----- Quoted passage
The Internet of Things represents a massive expansion in the number of connected devices, but adding many of them to the network creates new challenges in terms of connected longevity, challenges that will require improving power consumption of many device components. A host of companies are wringing power consumption out of devices to the point where they can add intelligence and connectivity to products for which it has never been practical.
W-Fi may have started out in the 2.4 GHz band, but its backers have been on a mission to extend it to wherever unlicensed spectrum can be found. Years after becoming entrenched in the 5 GHz range, the wireless standard is now rolling out in the 6 GHz bands. But not every move has achieved mass market penetration with Wi-Fi's 60 GHz implementation (formerly WiGig) having made limited progress.
Morse Micro is one of the companies seeking to expand Wi-Fi to another part of the spectrum with Wi-Fi HaLow. Published by the Wi-Fi Alliance in 2017, Wi-Fi HaLow (aka 802.11ah) brings the standard to the 800 and 900 MHz bands. This can provide long range that extends well beyond the boundaries of a home, albeit at much slower speeds better suited to audio than 4K video transmission. HaLow competes with a number of other long-range WLAN approaches, including LoRaWAN, Sigfox and a few flavors of IoT-optimized cellular standards for LTE and 5G. However, Morse Micro says it believes multiple networks will coexist, and that other approaches may be better than HaLow for some application.
Bluetooth is already one of the more power-efficient standards in general use and is being tuned to sip even less juice with Bluetooth LE. But Wiliot has reached the Bluetooth efficiency endgame by eliminating the need for a battery altogether. Its sticker-mounted transmitters keep bits flowing by "harvesting" ambient radio signals in its immediate vicinity. The company is now shipping the second generation of its technology, with main applications including inventory tracking, where it competes with RFID, and relaying prescription information from a pill bottle label. Wiliot also sees its technology powering smart clothing in the future.
----------
### What is needed
Repeat word for word the stretch of the IoT power article from "The Internet of" through "made limited progress.". Work only from the IoT power article above.
----- Records shown
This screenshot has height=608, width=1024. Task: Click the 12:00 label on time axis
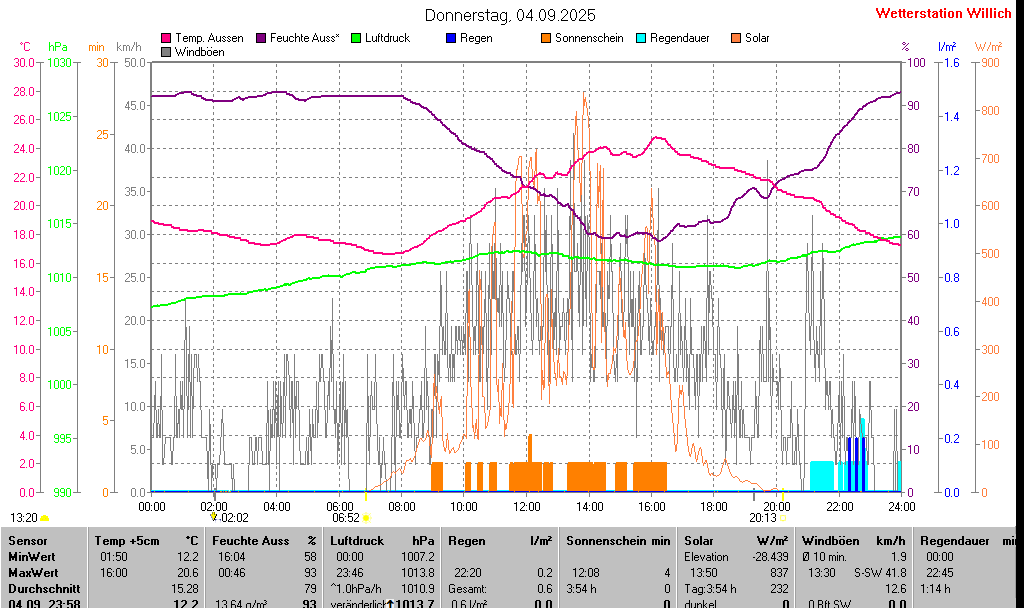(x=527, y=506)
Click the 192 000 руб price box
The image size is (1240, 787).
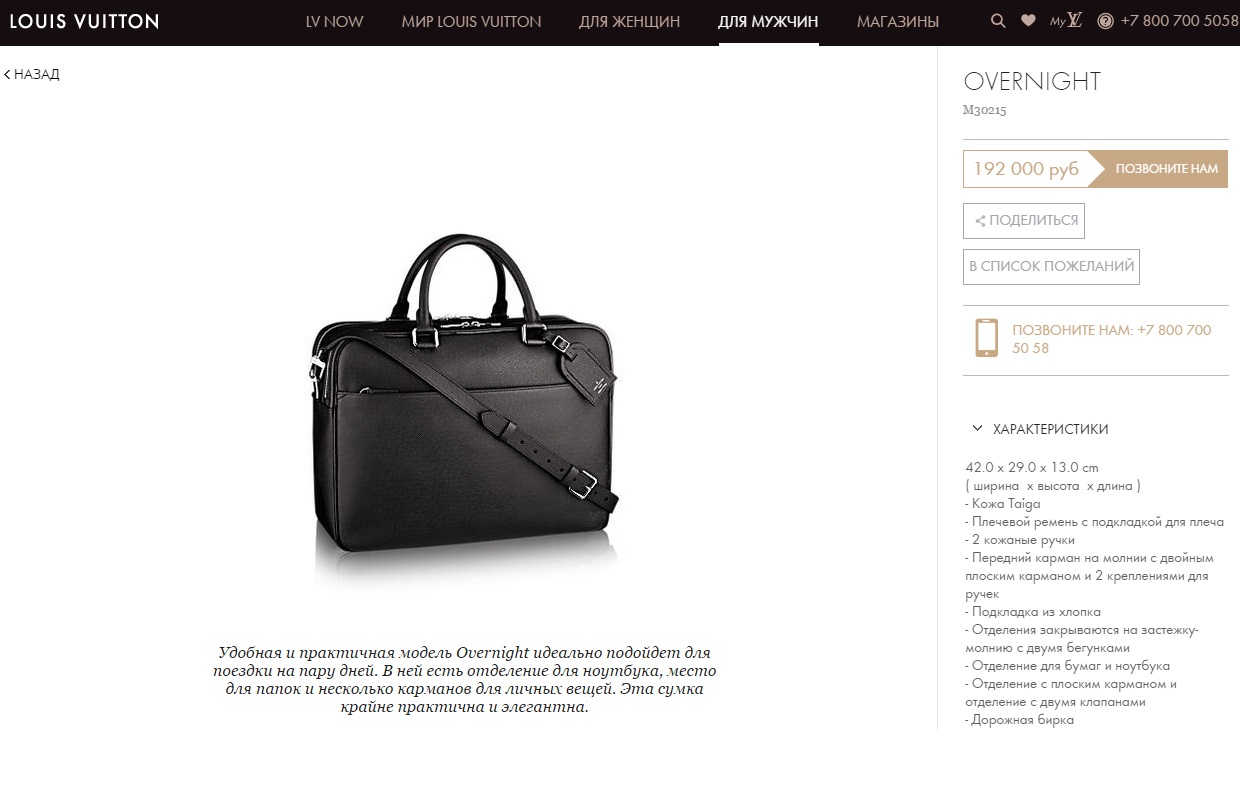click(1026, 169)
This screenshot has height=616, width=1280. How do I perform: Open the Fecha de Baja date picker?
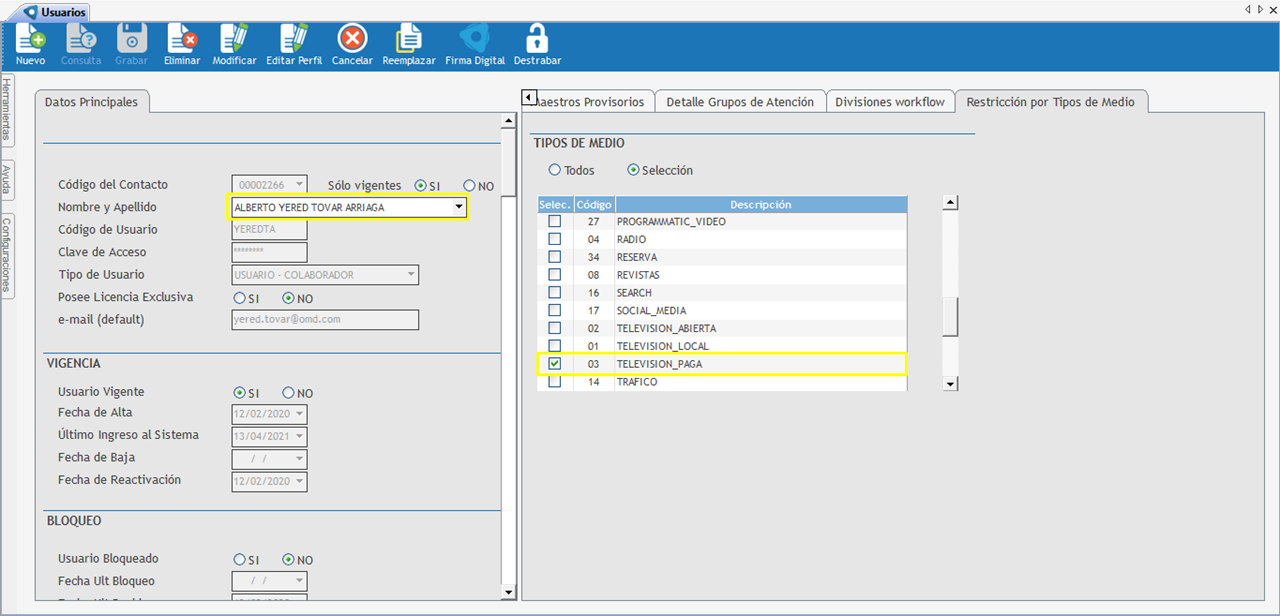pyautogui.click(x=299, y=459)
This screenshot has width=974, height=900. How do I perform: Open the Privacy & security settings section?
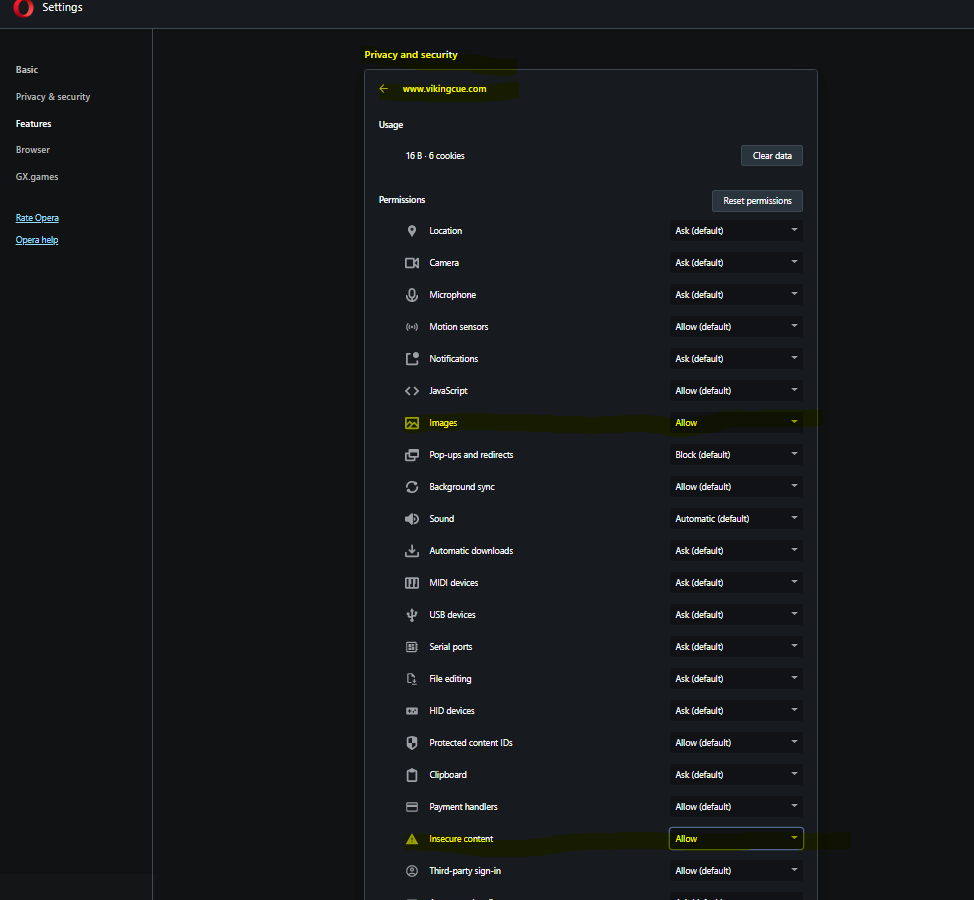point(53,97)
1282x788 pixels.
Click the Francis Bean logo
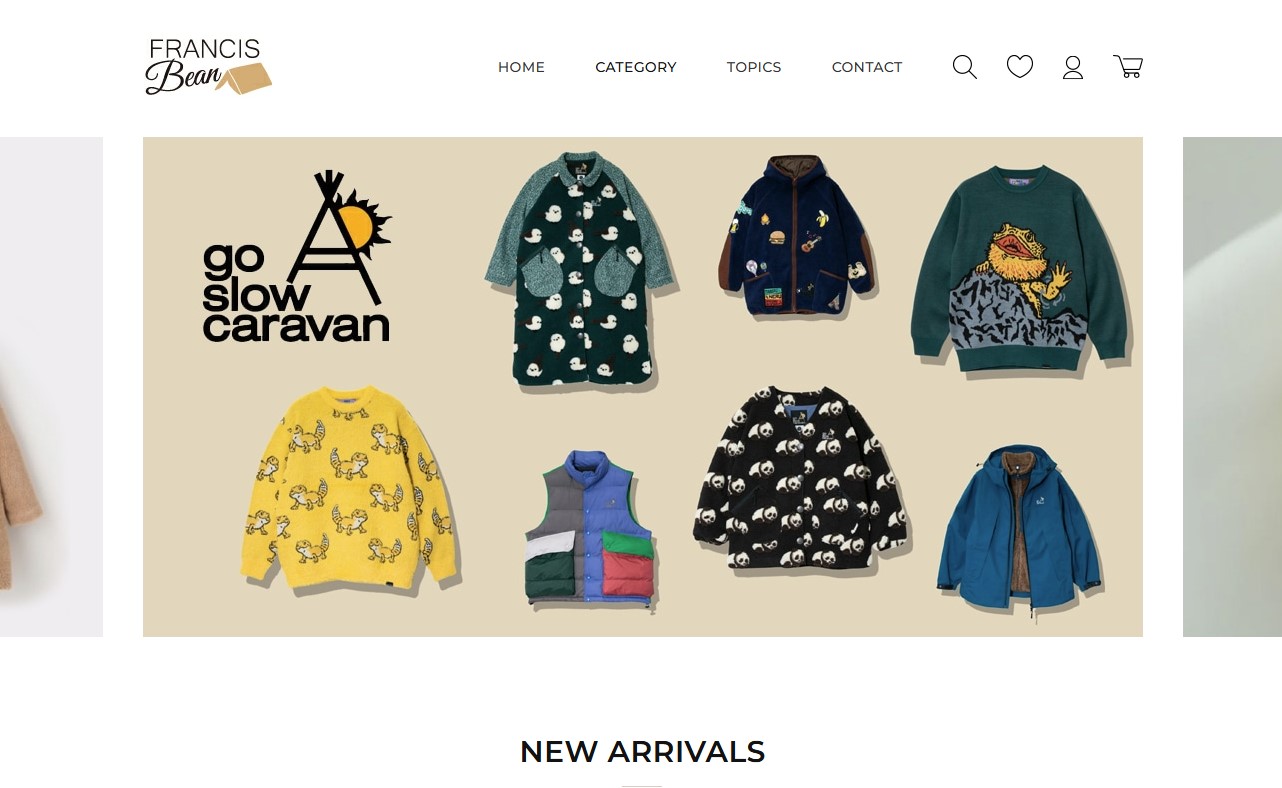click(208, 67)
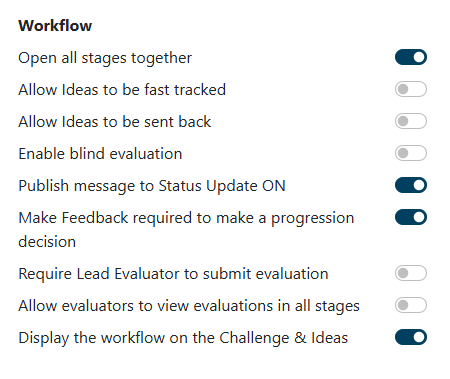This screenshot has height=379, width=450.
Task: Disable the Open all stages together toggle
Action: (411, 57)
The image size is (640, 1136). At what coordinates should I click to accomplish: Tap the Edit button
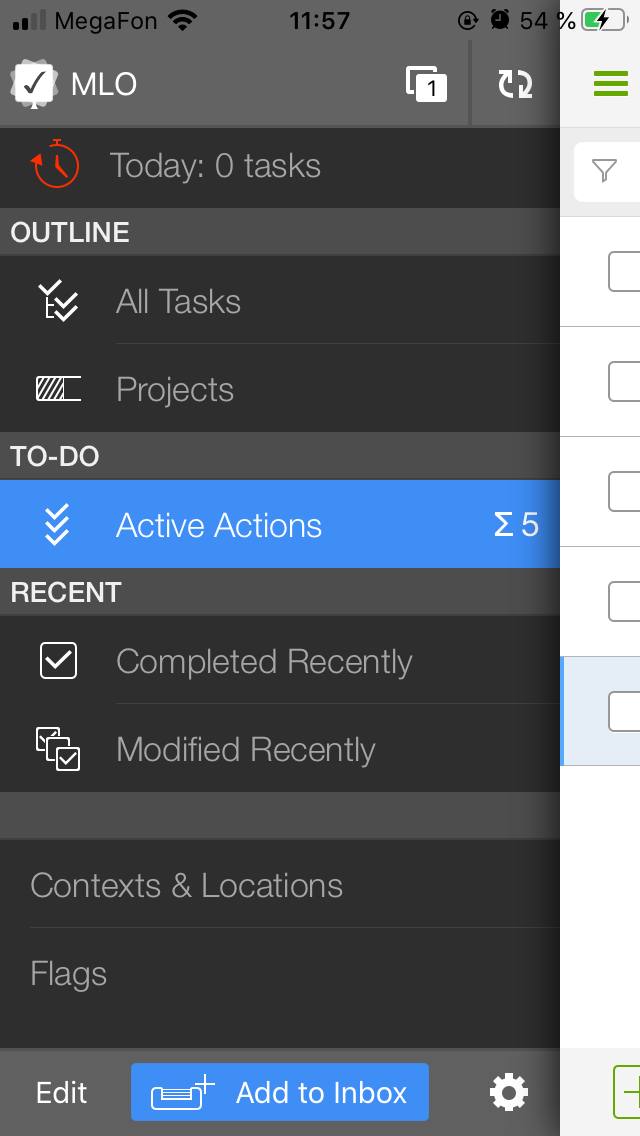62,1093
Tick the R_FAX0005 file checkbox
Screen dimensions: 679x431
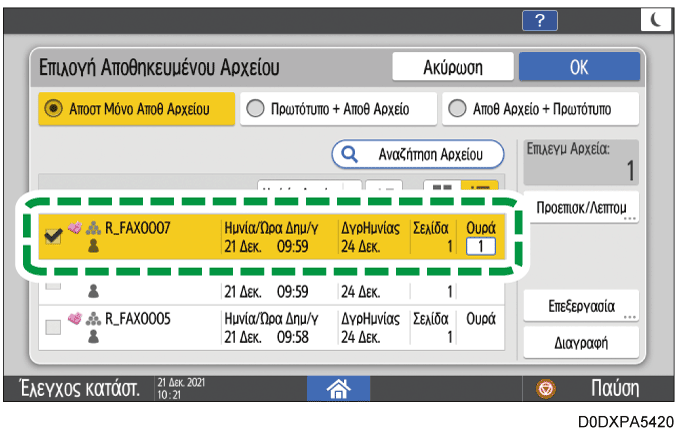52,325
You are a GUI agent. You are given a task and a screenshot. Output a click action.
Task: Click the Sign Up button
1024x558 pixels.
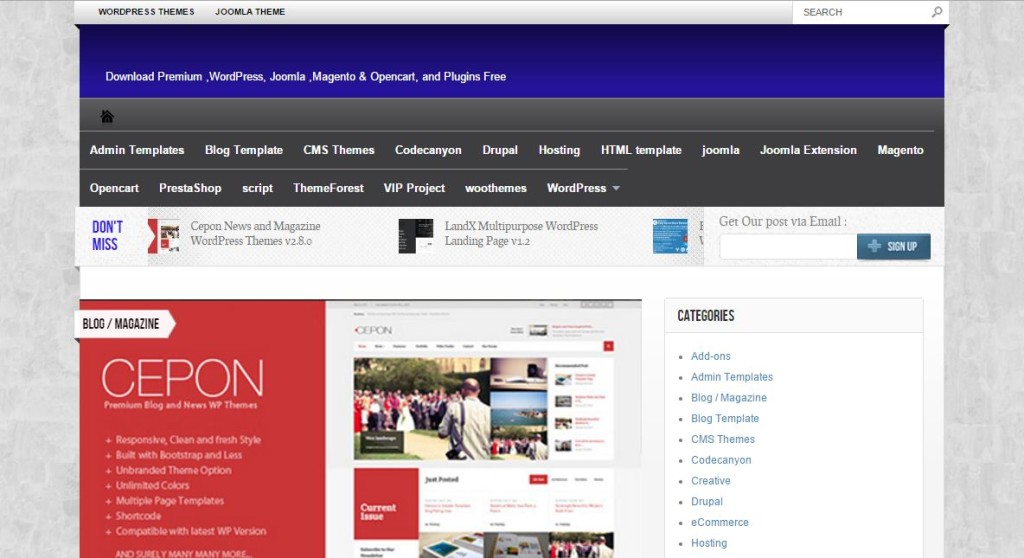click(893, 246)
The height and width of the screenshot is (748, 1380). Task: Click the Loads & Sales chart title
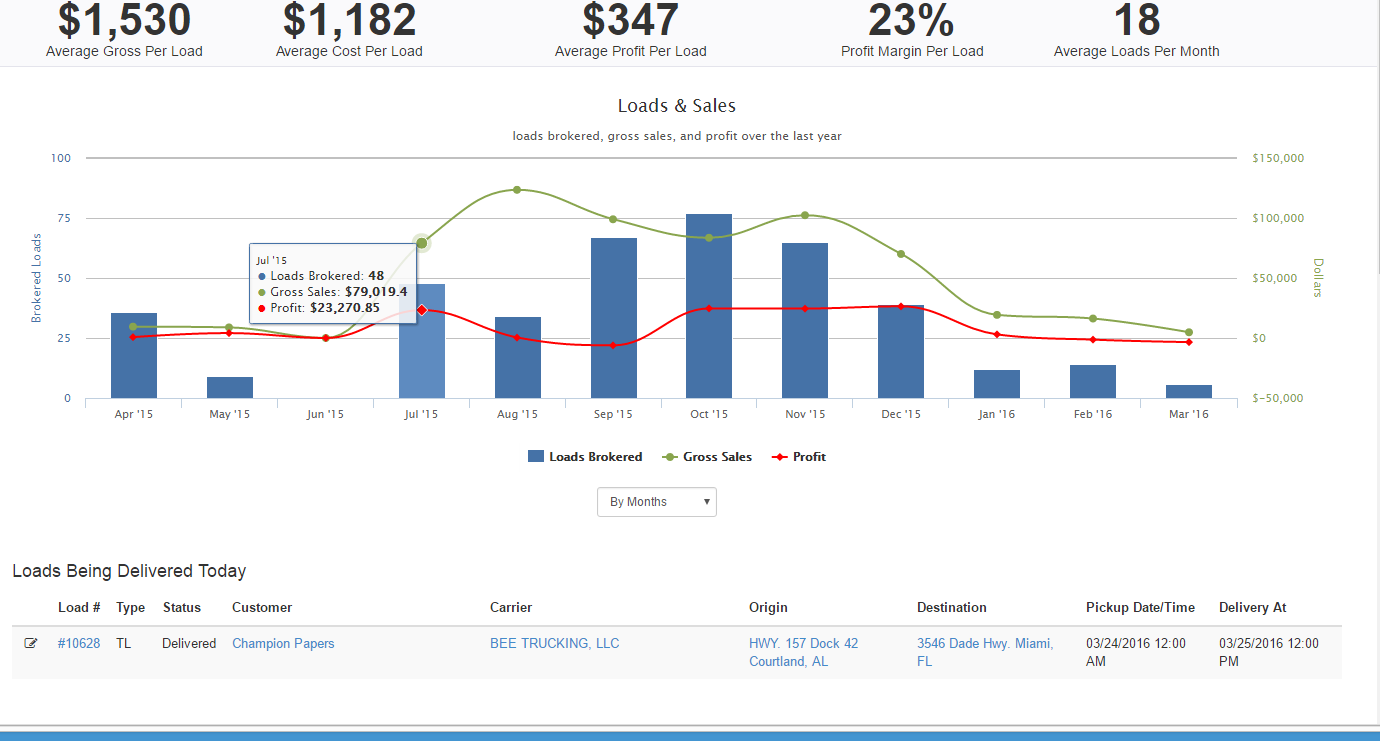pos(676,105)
----------
### Final answer
The Internet of Things represents a massive expansion in the number of connected devices, but adding many of them to the network creates new challenges in terms of connected longevity, challenges that will require improving power consumption of many device components. A host of companies are wringing power consumption out of devices to the point where they can add intelligence and connectivity to products for which it has never been practical.
W-Fi may have started out in the 2.4 GHz band, but its backers have been on a mission to extend it to wherever unlicensed spectrum can be found. Years after becoming entrenched in the 5 GHz range, the wireless standard is now rolling out in the 6 GHz bands. But not every move has achieved mass market penetration with Wi-Fi's 60 GHz implementation (formerly WiGig) having made limited progress.